Posted by admin on Sep 12th, 2008

Toronto Star. September 12, 2008. Nicholas Keung

The Federal Court has cleared the final hurdle for a class-action lawsuit against Citizenship and Immigration Canada for allegedly profiting from the visa application processing fees for 2 million migrants and visitors. In a decision released Wednesday, the court allowed the case to proceed and also include visa applicants who were charged fees for 43 types of visas – from temporary resident visas for students and foreign workers to permanent ones issued to skilled landed immigrants, spouses and families.

The action, initiated by representative plaintiffs Alan Hinton and Irene Popapova of Coquitlam, B.C., two years ago, seeks to recover $700 million the government received from some 100 million visas issued between 1994 and 2005.

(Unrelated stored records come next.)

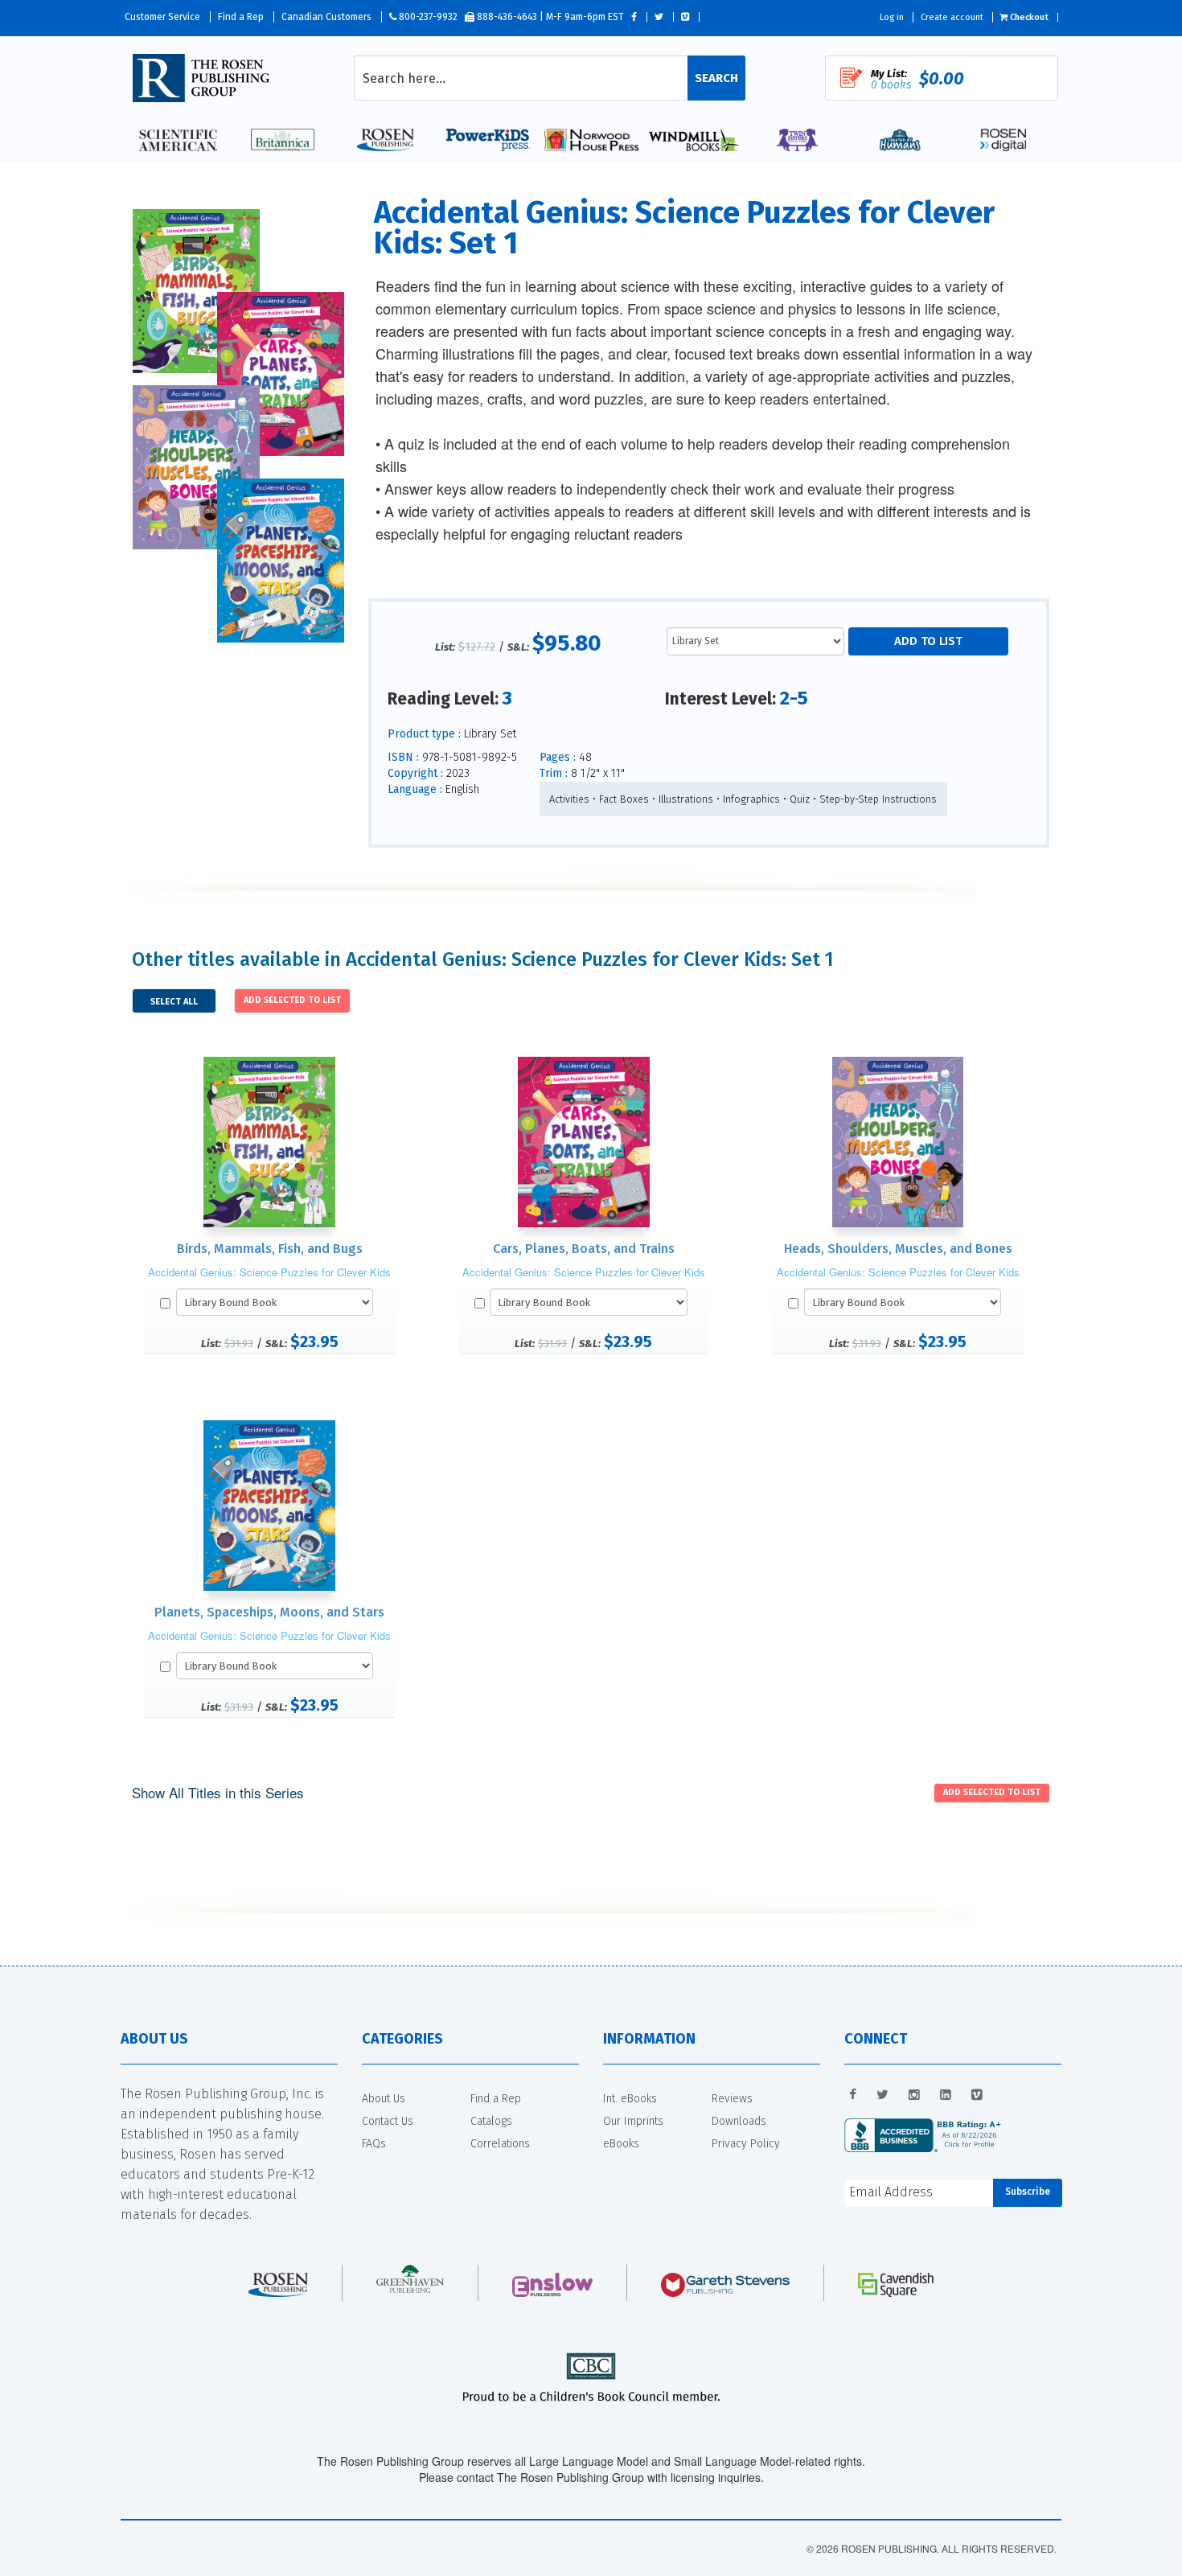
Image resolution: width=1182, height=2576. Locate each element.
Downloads (739, 2121)
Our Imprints (633, 2121)
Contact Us (387, 2121)
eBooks (621, 2144)
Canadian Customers (326, 17)
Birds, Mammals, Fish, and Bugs (270, 1248)
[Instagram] (914, 2095)
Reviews (732, 2099)
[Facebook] (852, 2095)
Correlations (500, 2144)
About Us (383, 2099)
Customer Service (162, 17)
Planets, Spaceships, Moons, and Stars (269, 1612)
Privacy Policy (746, 2144)
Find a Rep (241, 17)
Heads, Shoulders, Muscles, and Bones (898, 1248)
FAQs (374, 2144)
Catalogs (491, 2121)
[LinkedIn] (945, 2095)
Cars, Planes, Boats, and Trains (584, 1248)
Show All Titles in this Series (218, 1792)
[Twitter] (882, 2095)
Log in (892, 17)
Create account (952, 17)
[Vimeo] (977, 2095)
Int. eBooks (630, 2099)
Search (716, 78)
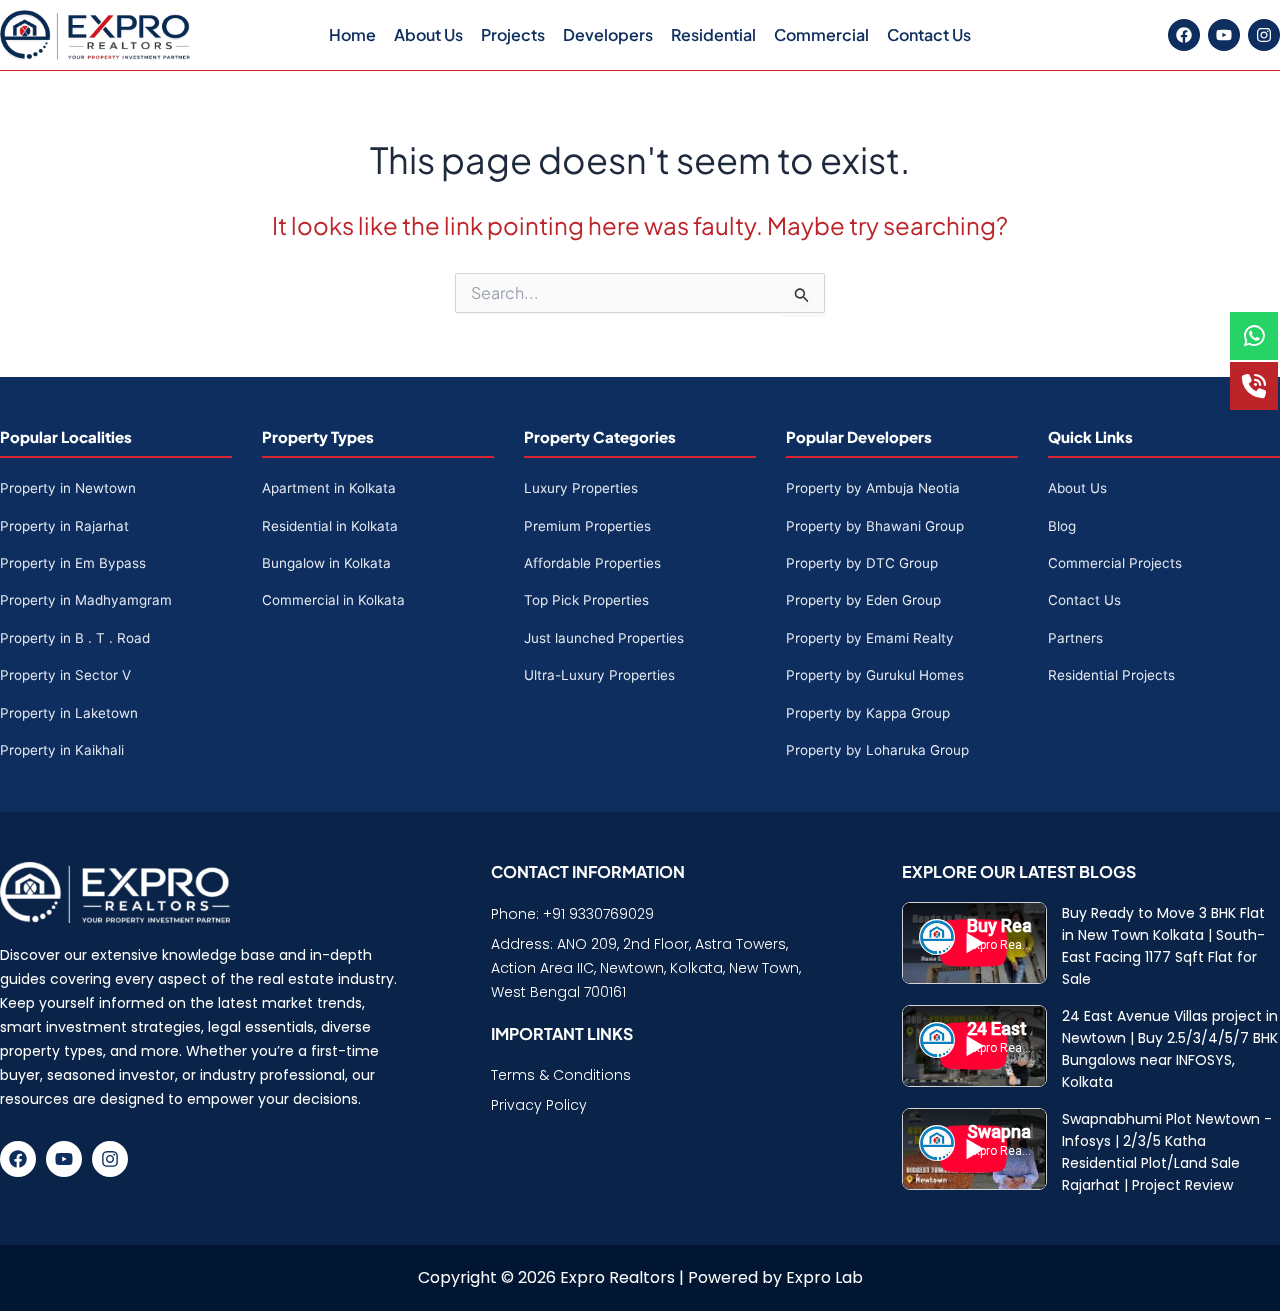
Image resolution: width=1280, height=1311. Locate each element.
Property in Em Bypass (73, 563)
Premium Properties (587, 526)
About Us (428, 34)
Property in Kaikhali (62, 750)
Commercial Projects (1115, 563)
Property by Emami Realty (870, 638)
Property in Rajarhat (64, 526)
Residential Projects (1111, 675)
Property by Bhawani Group (875, 526)
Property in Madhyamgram (86, 600)
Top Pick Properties (586, 600)
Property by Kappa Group (868, 713)
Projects (513, 34)
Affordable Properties (592, 563)
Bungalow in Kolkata (326, 563)
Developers (608, 34)
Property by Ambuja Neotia (873, 488)
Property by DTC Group (862, 563)
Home (352, 34)
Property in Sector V (65, 675)
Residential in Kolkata (330, 526)
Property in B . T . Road (75, 638)
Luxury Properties (581, 488)
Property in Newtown (68, 488)
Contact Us (929, 34)
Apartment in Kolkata (329, 488)
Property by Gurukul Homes (875, 675)
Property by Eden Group (863, 600)
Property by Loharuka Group (877, 750)
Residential (713, 34)
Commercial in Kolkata (333, 600)
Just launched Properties (604, 638)
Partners (1075, 638)
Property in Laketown (69, 713)
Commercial (821, 34)
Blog (1062, 526)
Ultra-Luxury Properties (599, 675)
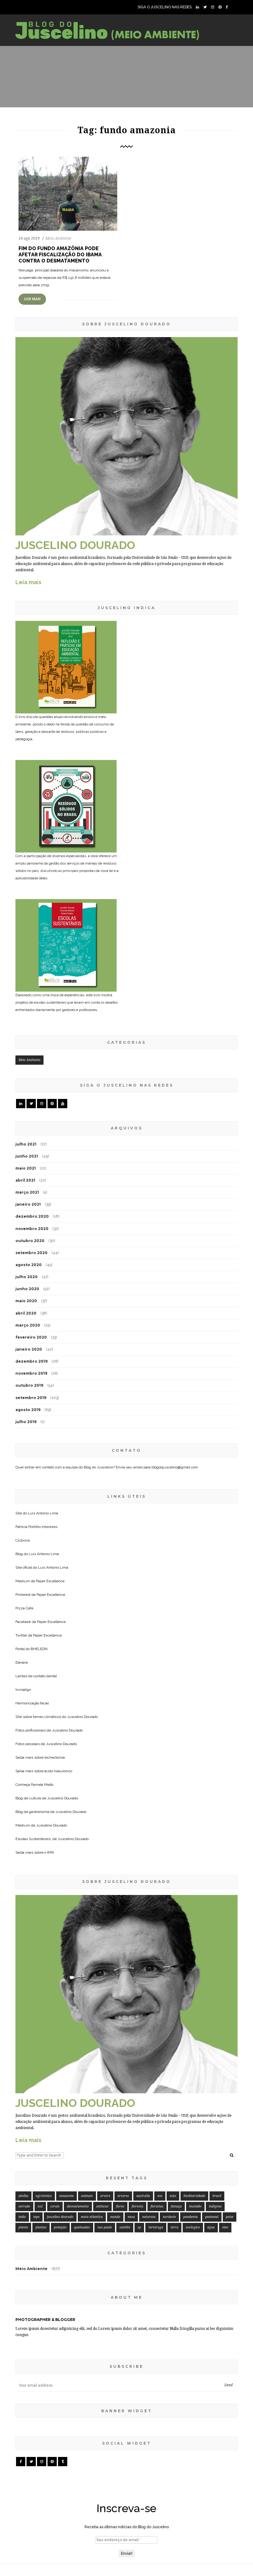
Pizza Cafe (24, 1608)
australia (143, 2196)
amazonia (66, 2196)
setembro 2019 (30, 1397)
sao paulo (104, 2227)
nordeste (169, 2217)
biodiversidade (194, 2196)
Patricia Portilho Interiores (36, 1527)
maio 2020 (26, 1300)
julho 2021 (25, 1144)
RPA (50, 1852)
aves (173, 2196)
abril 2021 (25, 1180)
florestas (157, 2206)
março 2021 (27, 1192)
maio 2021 (25, 1168)
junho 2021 (26, 1156)
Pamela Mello (42, 1784)
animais (87, 2196)
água (211, 2227)
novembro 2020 (31, 1228)
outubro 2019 (29, 1385)
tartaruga (155, 2227)
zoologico (193, 2227)
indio (22, 2217)
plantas (41, 2227)
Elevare (21, 1662)
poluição (60, 2227)
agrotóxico (44, 2196)
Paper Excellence (50, 1581)
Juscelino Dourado (82, 1717)
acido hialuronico (58, 1771)
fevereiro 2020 (31, 1337)
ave (159, 2196)
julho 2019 (25, 1421)
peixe (229, 2217)
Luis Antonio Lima (43, 1513)
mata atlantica (92, 2217)
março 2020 (27, 1325)
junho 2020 (27, 1288)
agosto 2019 (27, 1409)
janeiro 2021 (28, 1204)
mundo (115, 2217)
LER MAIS (32, 299)
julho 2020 (26, 1276)
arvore (105, 2196)
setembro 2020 (31, 1252)
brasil (217, 2196)
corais (55, 2206)
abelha (23, 2196)
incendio (195, 2206)
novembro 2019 (31, 1373)
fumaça (176, 2206)
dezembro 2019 (31, 1361)
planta (23, 2227)
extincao (102, 2206)
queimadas (82, 2227)
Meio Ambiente (58, 238)
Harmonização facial (32, 1703)
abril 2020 (25, 1313)
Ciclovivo (22, 1540)
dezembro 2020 (32, 1216)
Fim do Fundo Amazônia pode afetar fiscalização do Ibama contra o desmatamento (60, 255)
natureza (149, 2217)
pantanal (211, 2217)
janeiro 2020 (28, 1349)
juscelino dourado (60, 2217)
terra (174, 2227)
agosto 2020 (28, 1264)
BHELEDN (39, 1649)
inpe (36, 2217)
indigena (215, 2206)
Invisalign (23, 1689)
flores (120, 2206)
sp (139, 2227)
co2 (40, 2206)
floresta (137, 2206)
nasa (131, 2217)
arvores (123, 2196)
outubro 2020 (29, 1240)
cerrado (24, 2206)
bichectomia (54, 1757)
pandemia (190, 2217)
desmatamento (78, 2206)
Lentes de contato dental (36, 1676)
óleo (225, 2227)
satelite (124, 2227)
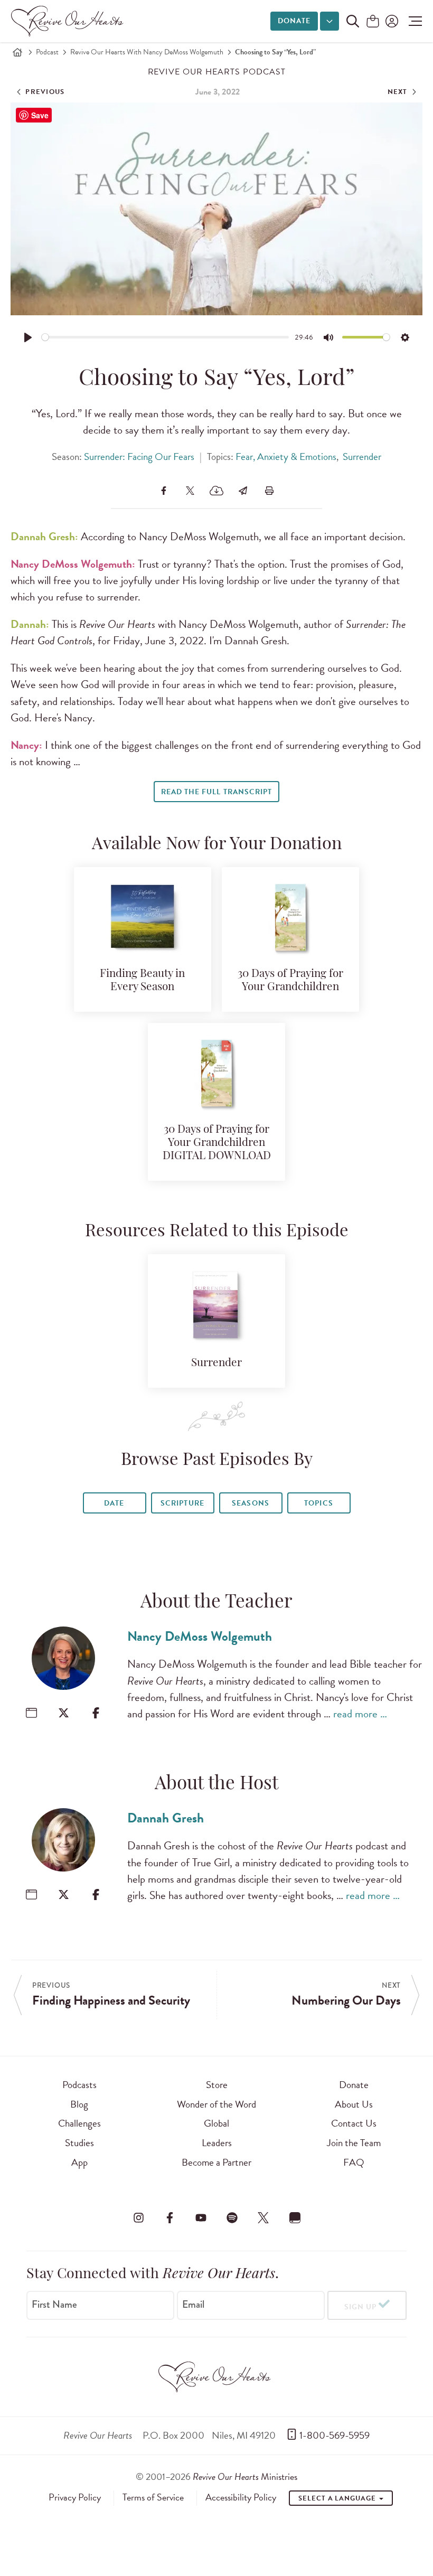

“The decision strips the path to the disclosure of Immigration Canada’s books,” Richard Kurland, one of three lawyers representing the claimants, said in an interview yesterday. “We are determined to get to the bottom of this.”

Hinton, 31, and Popapova, 30, met in Moscow in 2001 and got married the next year. Their Canadian-born son, Misha, is 2. Court documents show Hinton paid $75 to sponsor his wife in 2003. Based on calculations from Immigration Canada’s internal documents, the couple alleges the actual cost for processing the application was only $36.69, resulting in a profit of $38.31.

They argue that the department violated Canada’s Financial Administration Act, which prohibits the government from charging service fees in excess of the actual cost of providing a service.

Earlier this year, the immigration department appealed a court decision to grant the motion for class certification, contending that the claimants, who paid only a sponsorship fee, could not challenge other types of visa fees that they did not personally pay. It wanted the case dismissed, but the appeal court sent it back to be refined.

At a new federal court hearing in August, the government disputed cost analyses obtained by the claimants’ lawyers through access to information.

By lumping expenses of other government departments to the initial estimates, it argued Ottawa lost anywhere between $15 million and $200 million yearly processing visa applications.

“It could be argued that it is an abuse of process for the (Immigration) minister to now bring forth what she considers better evidence on an interlocutory matter,” Judge Sean Harrington said in his latest ruling.

Despite the “great variation” in costs in affidavits submitted by two of the ministry’s own staff, Harrington said both the Hintons and Ottawa have a fairly arguable case.

A case management conference will be held to work out a timetable before a full discovery of evidence can proceed.